___ The records ___

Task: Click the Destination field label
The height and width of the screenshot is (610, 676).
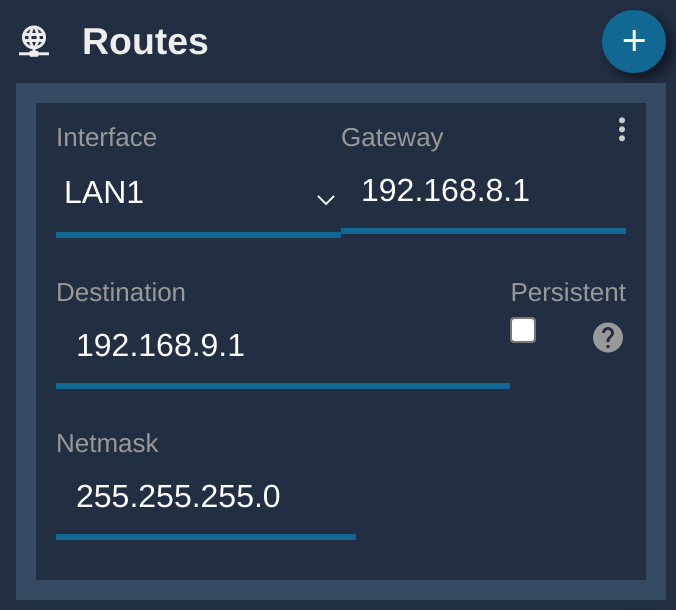Action: (121, 292)
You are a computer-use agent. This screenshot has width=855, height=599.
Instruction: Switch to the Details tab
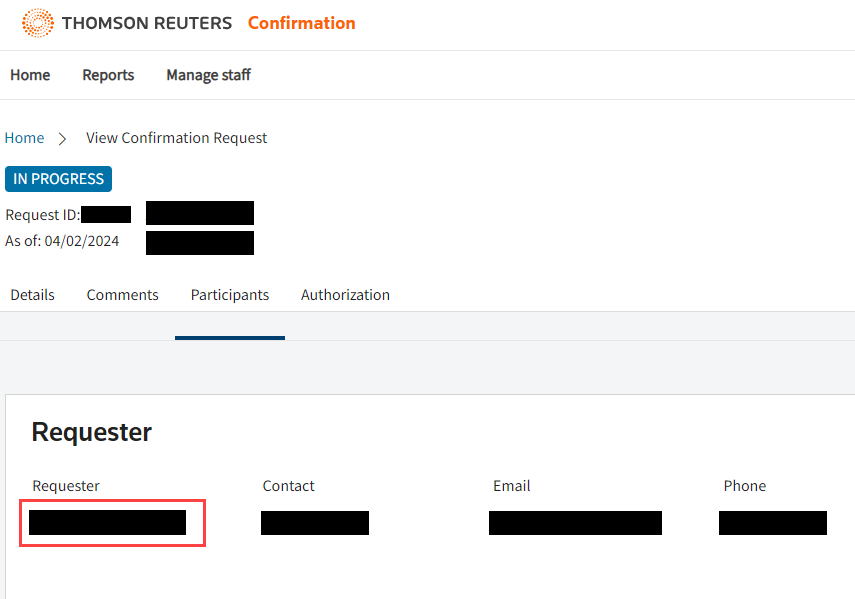[32, 294]

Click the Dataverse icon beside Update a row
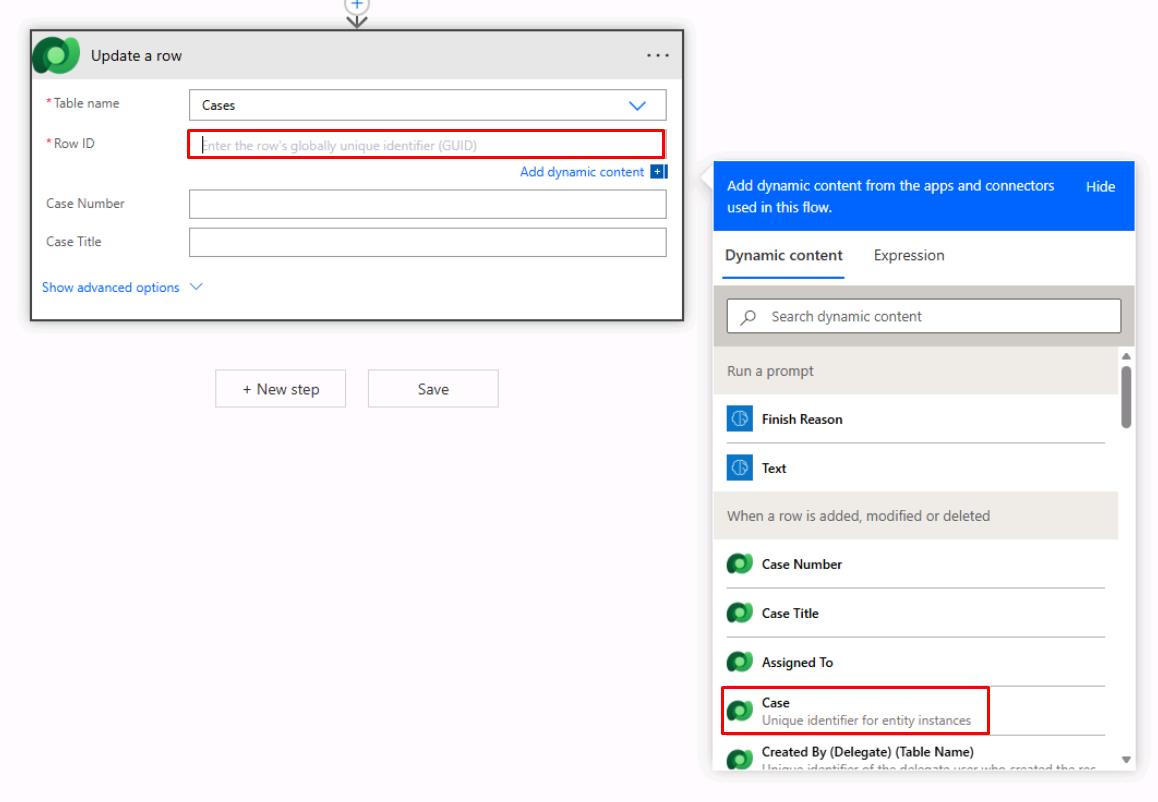[56, 55]
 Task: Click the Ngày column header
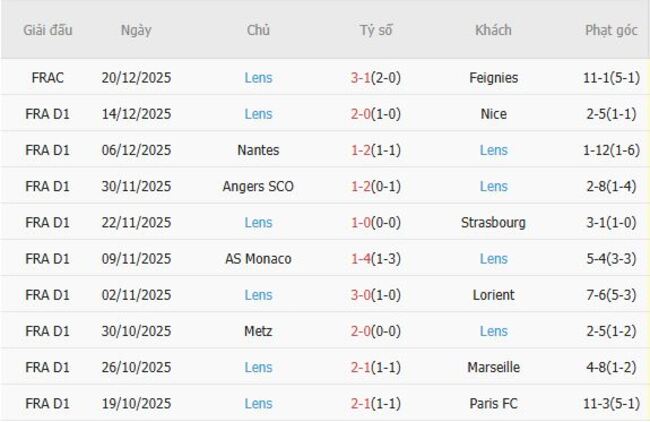[x=136, y=30]
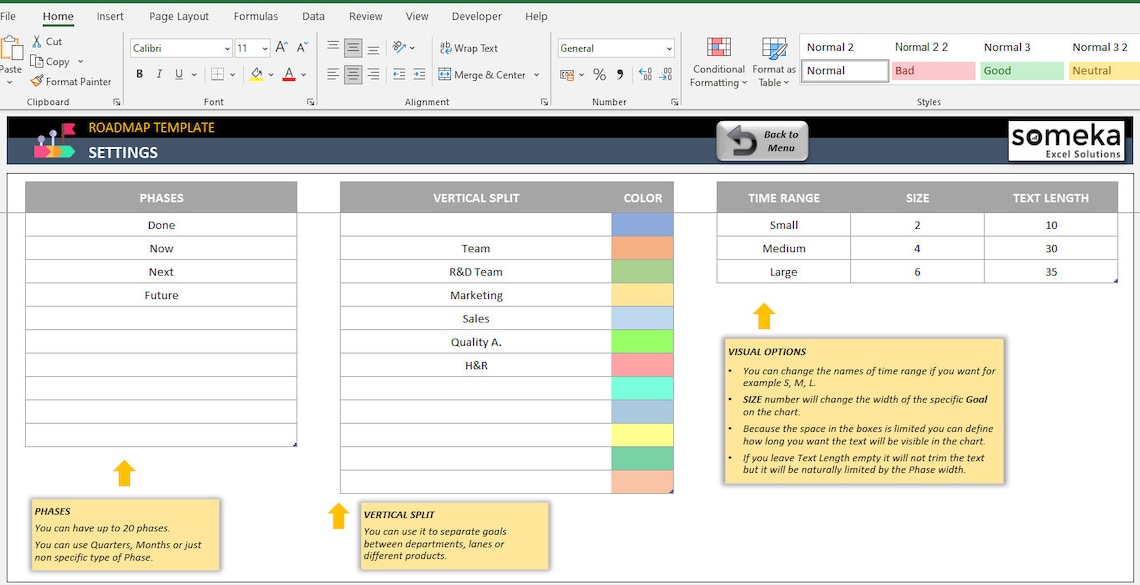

___

- Work item: Apart from the pictures, repeat the data above exactly.

- Task solution:
Task: Click the Destination field label
The height and width of the screenshot is (610, 676).
Action: (121, 292)
You are a computer-use agent. This screenshot has width=855, height=599.
Instruction: Switch to the Details tab
[32, 294]

Click the Dataverse icon beside Update a row
[56, 55]
 Task: Click the Ngày column header
[x=136, y=30]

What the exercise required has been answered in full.